Bed-hopping Cooley is a trip. What has been the reaction to her stud-like character?
Cooley is by far the stand-out character. I have had so many studs to think that I was writing about them. I had a few to say that they are Cooley or they used to be Cooley. I find it funny.
Why do you think Carmen struggled so much with love and her self-image?
I think Carmen is like a lot of women. We always want to say things like, “I’m too fat” or “I don’t like my butt,” but many don’t take the time to think about all the wonderful things about us. This is for straight and gay women alike. Sometimes we don’t love ourselves so we let others treat us like crap. We mistake love a lot for lust or just the longing for love. Some women want it so bad they are willing to take abuse, both physically and mentally, just because someone tells them that they love them.
Choices is a refreshing change from the typical storylines we see in black lesbian books. Was that what you wanted to accomplish?
Yes it was. I wanted to not only be different from most lesbian books but from most AA (African American) books in general. I wanted to give a unique but very realistic look into the life that I am apart of. So many always focus on the negative aspects of the community, I wanted to show that yes some are negative (Cooley, Tameka), but what about the positive (Denise, Nic).
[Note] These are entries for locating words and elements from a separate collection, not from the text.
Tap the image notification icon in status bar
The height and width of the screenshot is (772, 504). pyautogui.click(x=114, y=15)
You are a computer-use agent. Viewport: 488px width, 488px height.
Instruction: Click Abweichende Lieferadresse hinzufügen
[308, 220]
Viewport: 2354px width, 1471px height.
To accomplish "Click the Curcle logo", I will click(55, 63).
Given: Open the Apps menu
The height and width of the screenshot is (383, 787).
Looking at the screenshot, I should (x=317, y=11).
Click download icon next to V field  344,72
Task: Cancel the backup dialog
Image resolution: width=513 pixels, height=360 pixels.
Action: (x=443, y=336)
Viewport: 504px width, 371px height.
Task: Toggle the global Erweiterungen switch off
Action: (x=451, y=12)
I also wanted to give a realistic look into the world of aggressive/stud women.
What are you working on next?
I have finished the sequel to Choices and I’m now working on a book of short stories.
What’s a typical day like for you?
I wake up, turn on my TV to watch Ellen. I then get online and began to check my various emails and pages like MySpace, Downelink, ourchart. Then I promote the book for a while. Talk to my friends, write, and that’s about it. I have no life.
What do you do for fun?
I really like being at home. I love to watch movies so I do that a lot. I try to see any Broadway musicals that come to town. I go out with my friends and that’s about it. I’m truly square.
What are your favorite books? Favorite authors?
I love, love, love Michael Baisden. His book, God’s Gift to Women was the first book I read that I could not put down. That’s how I wanted Choices to be. I also love E. Lynn Harris, Eric Jerome Dickey, and I must say I am a Harry Potter fanatic.
Where do you see yourself in 10 years?
Hopefully writing full time and producing movies or a series based on Choices. I would love to see my book become a movie or series like The L Word.
What motivates you to write?
Just my emotions, I’m a cancer and I’m very emotional. So when I’m going through something or witness something it can bring it out of me.
What piece of advice can you share with aspiring writers?
This may sound corny but don’t give up. Polish your work to your best abilities. Have someone you love and trust to read your work, someone who will be brutally honest with you. Network and make sure to read over your contracts. Oh, and protect your work.
Why do you feel it’s important for black lesbians to share their own stories, as you did with Choices?
I think that black lesbians to share their stories however they can as long as they share it. It could be with poetry, writing books, music, blogging I don’t care just do it.